───── The data ─────

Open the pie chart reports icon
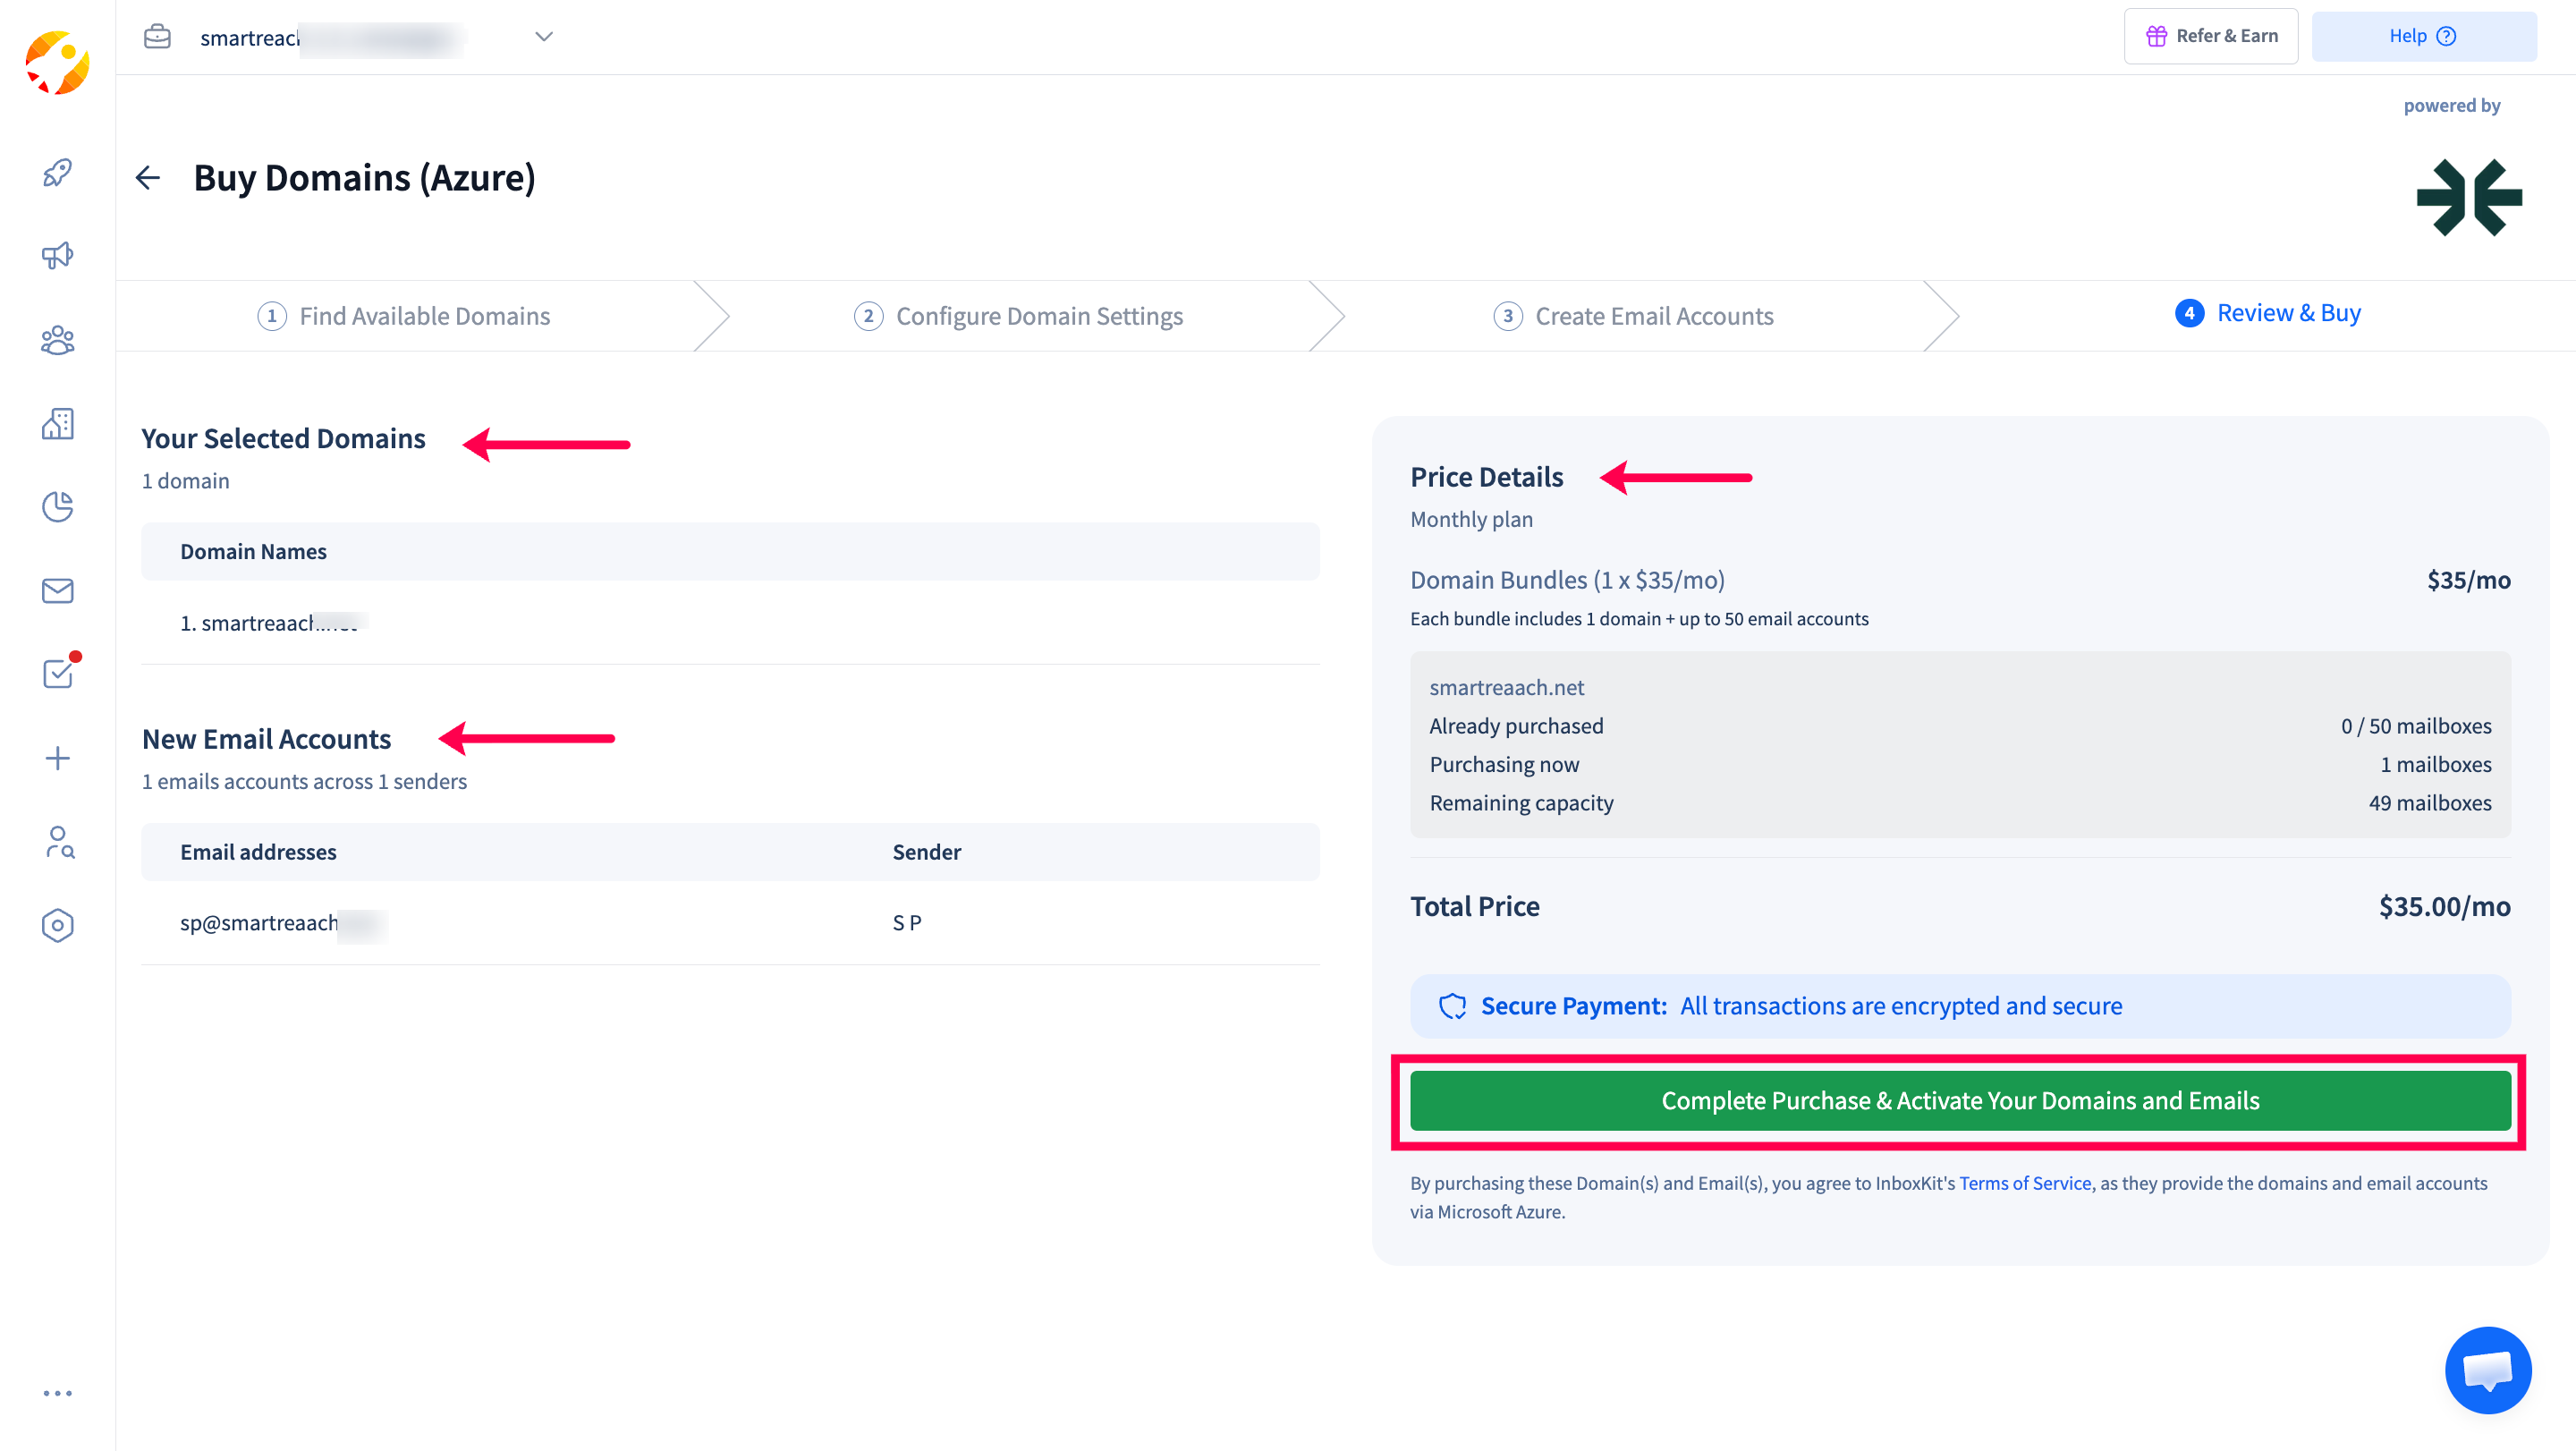The width and height of the screenshot is (2576, 1451). [57, 507]
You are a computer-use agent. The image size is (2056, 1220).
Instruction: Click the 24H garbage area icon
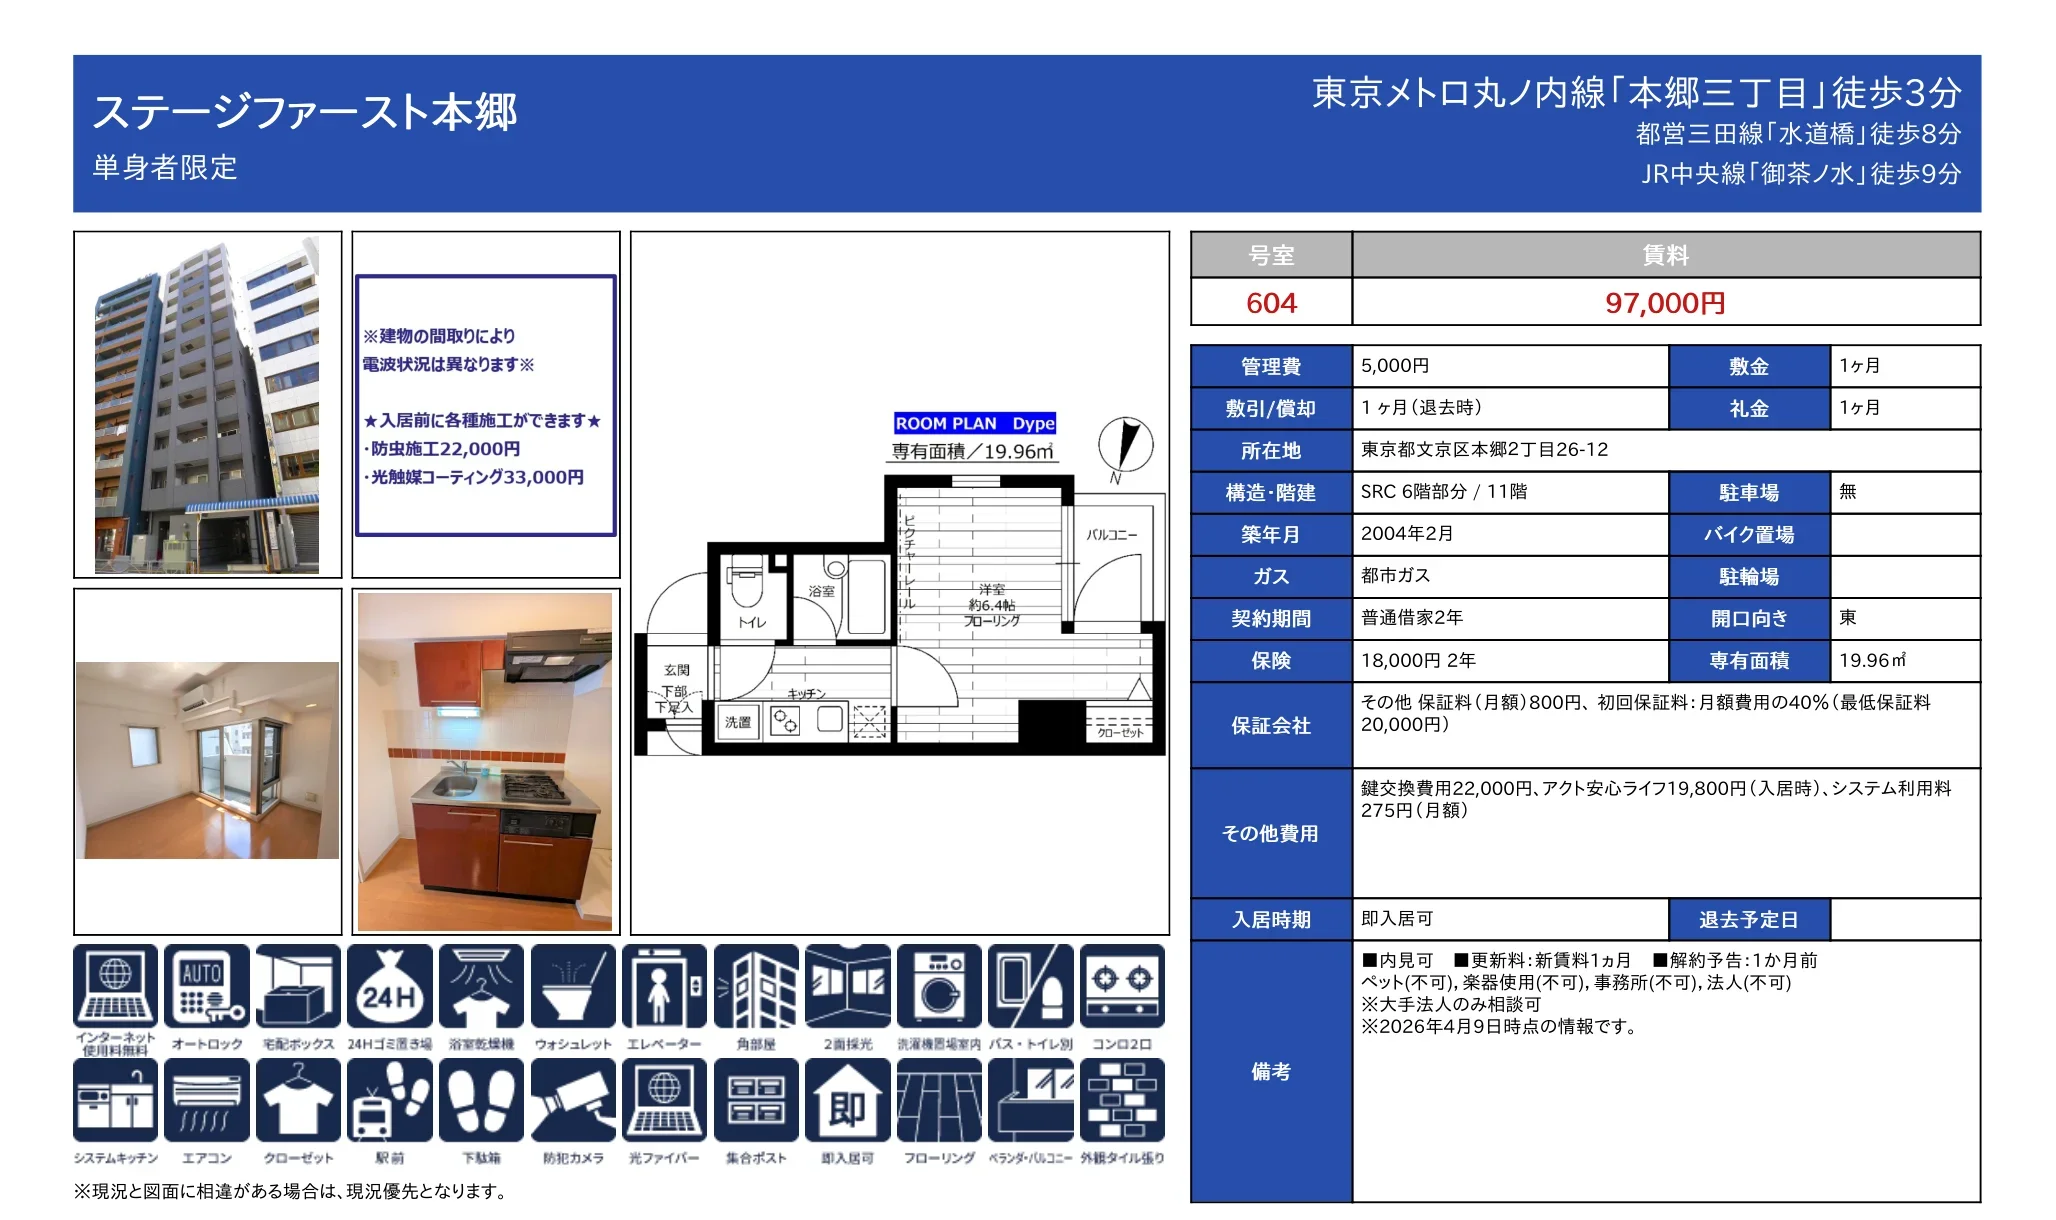point(389,986)
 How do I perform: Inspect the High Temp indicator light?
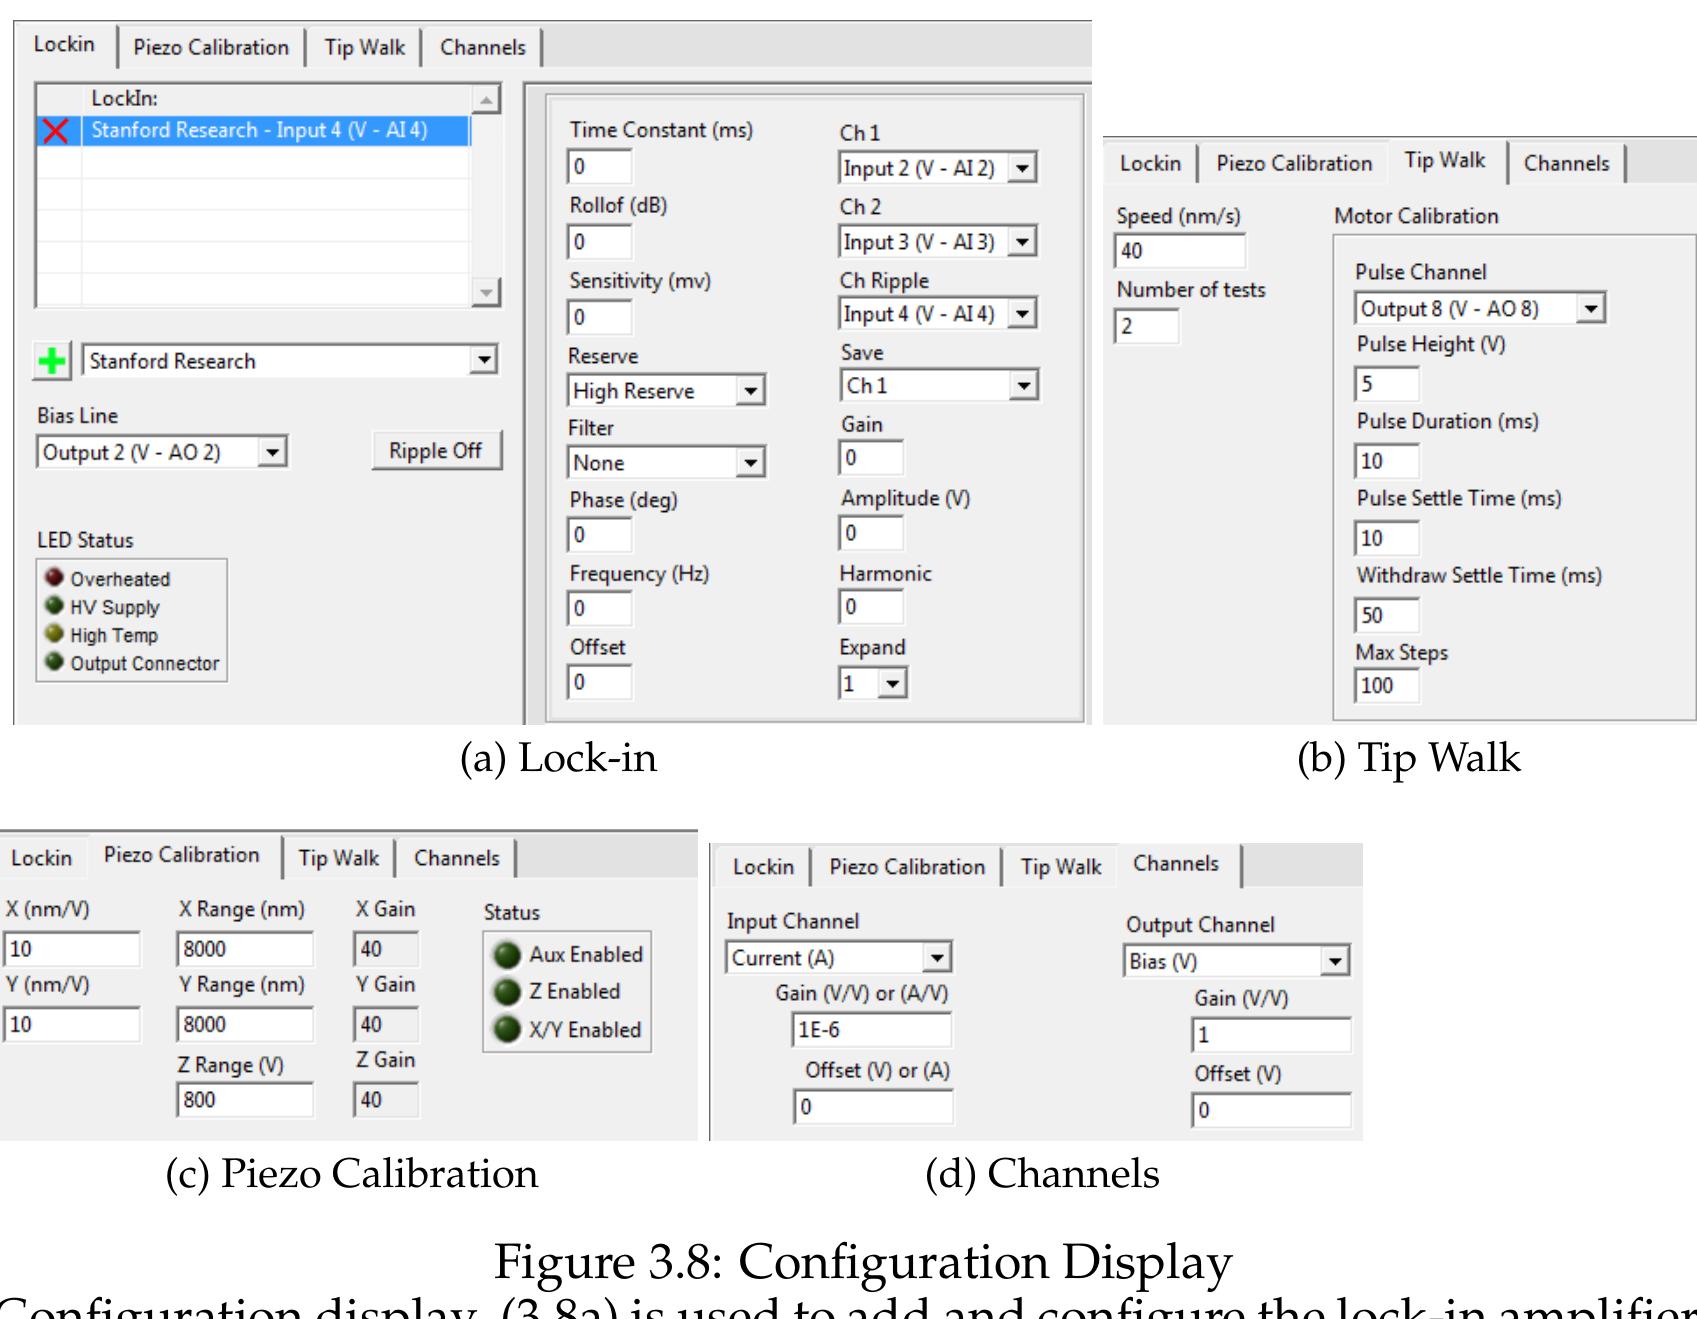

─────

Task instructions ▸ Could you give all the records again, exactly, minus the pictures?

Result of this task ▸
Open the pie chart reports icon
The width and height of the screenshot is (2576, 1451). [57, 507]
You are a computer-use agent. The image size is (2056, 1220).
Instruction: Click the 24H garbage area icon
point(389,986)
 How do I perform: Inspect the High Temp indicator light?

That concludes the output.